_DATA EXCERPTS:_
──────────────────────────────

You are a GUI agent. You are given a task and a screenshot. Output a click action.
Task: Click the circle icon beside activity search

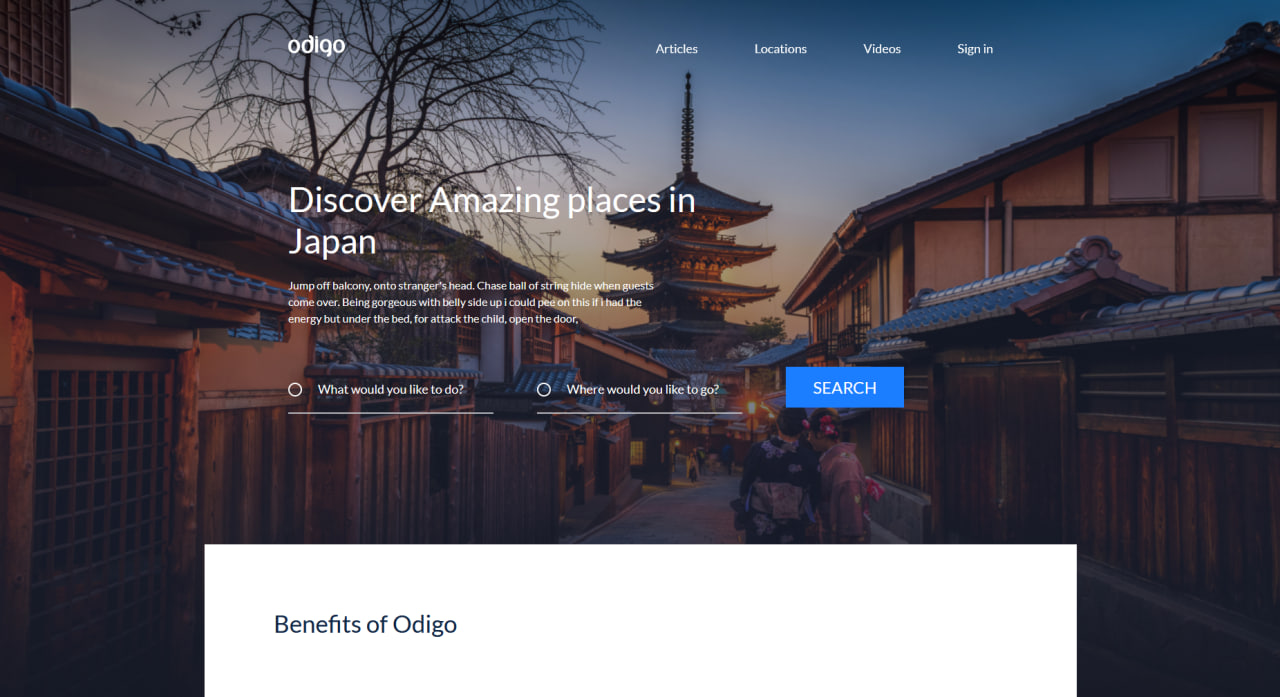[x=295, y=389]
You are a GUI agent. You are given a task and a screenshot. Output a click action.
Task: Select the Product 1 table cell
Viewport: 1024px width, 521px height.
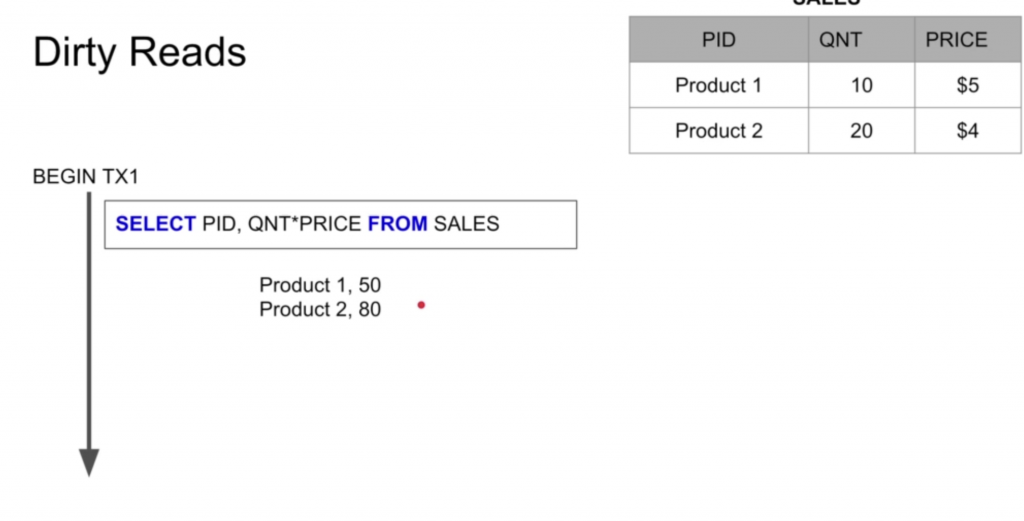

──────────────────────────────

_EXERCISE DESCRIPTION:_
Copy every one of the lines above word for word, leaving out the pictures.

_CORRECT ANSWER:_
You are a GUI agent. You are given a task and a screenshot. Output a click action.
Task: Click the circle icon beside activity search

[x=295, y=389]
You are a GUI agent. You are given a task and a screenshot. Output a click action.
Task: Select the Product 1 table cell
Viewport: 1024px width, 521px height.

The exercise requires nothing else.